O Procon Municipal de Campina Grande iniciou uma força-tarefa para fiscalizar propagandas de casas de apostas on-line, conhecidas como bets. A operação acompanha o cumprimento das novas regras federais para a publicidade do setor, em vigor desde a última sexta-feira (17).
As normas determinam que os anúncios apresentem, obrigatoriamente, uma das três advertências definidas pelo Ministério da Fazenda: “Apostar pode causar dependência”, “Apostar faz você perder dinheiro” ou “Aposta não é investimento”. As frases devem ser precedidas pela expressão “Ministério da Fazenda adverte”.
As mensagens precisam aparecer de forma clara, legível e na posição horizontal, ocupando pelo menos 10% da área da propaganda. As exigências foram estabelecidas pela Portaria SPA/MF nº 1.964 e pela Portaria Interministerial MF/Secom/MJSP nº 73, publicadas em julho.

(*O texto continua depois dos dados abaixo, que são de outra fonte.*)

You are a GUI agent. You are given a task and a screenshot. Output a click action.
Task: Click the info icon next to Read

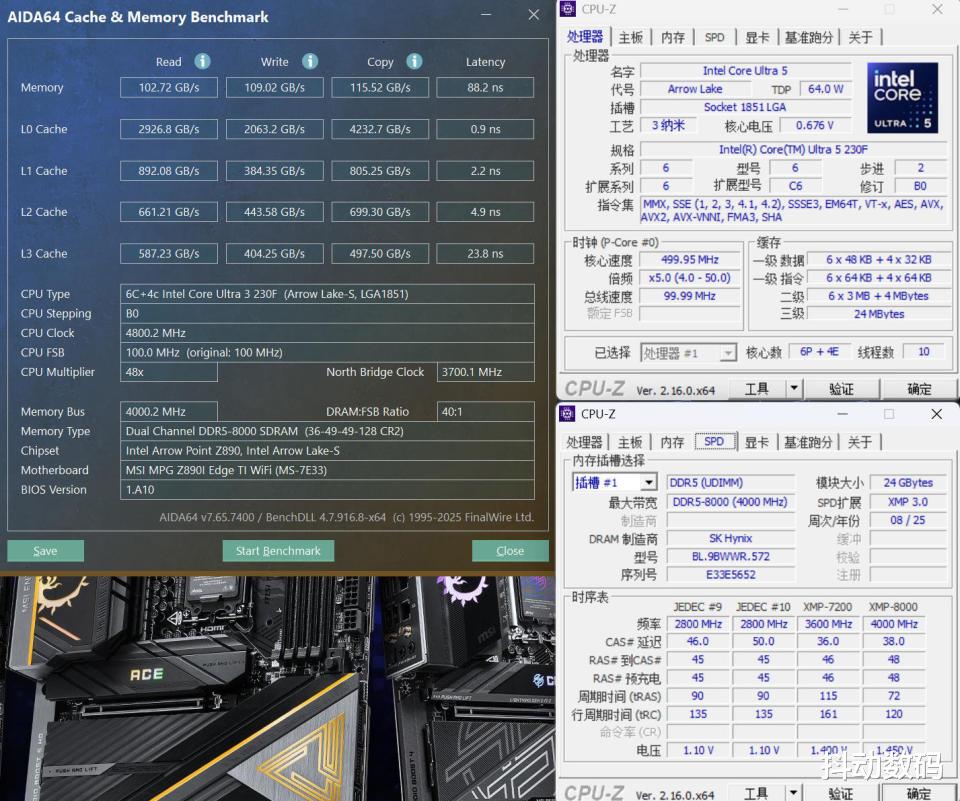(202, 61)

A fiscalização também deverá observar anúncios que apresentem as apostas como forma de investimento, fonte segura de renda ou possibilidade de enriquecimento. Publicidades capazes de induzir o consumidor ao erro ou estimular comportamentos excessivos também são proibidas pelas novas regras.
Outro ponto acompanhado pelo Procon-CG será a proteção de crianças e adolescentes. A regulamentação considera abusiva a publicidade dirigida a menores de 18 anos e proíbe o uso de personagens, imagens, linguagem ou outros elementos capazes de atrair esse público.
A atuação municipal ocorre após decisões da Justiça paraibana relacionadas ao acesso de menores às plataformas. No dia 16 de julho, o Tribunal de Justiça da Paraíba manteve a suspensão nacional das atividades da Pixbet até que a empresa comprove a implantação de mecanismos considerados eficazes para verificar a idade dos usuários.
No recurso, a empresa afirmou que já utiliza biometria facial em conformidade com as normas federais. Também alegou que a decisão ultrapassou as exigências legais e questionou a competência da Vara da Infância e Juventude de Campina Grande para determinar uma suspensão com alcance nacional. O pedido para interromper os efeitos da decisão foi negado.
Além da fiscalização das propagandas, o Procon-CG informou que deverá atender consumidores que contraíram dívidas relacionadas às apostas. O suporte poderá ser prestado por meio do Núcleo de Apoio ao Superendividado.
A população também poderá denunciar anúncios que não apresentem as advertências obrigatórias ou que utilizem mensagens consideradas enganosas ou abusivas.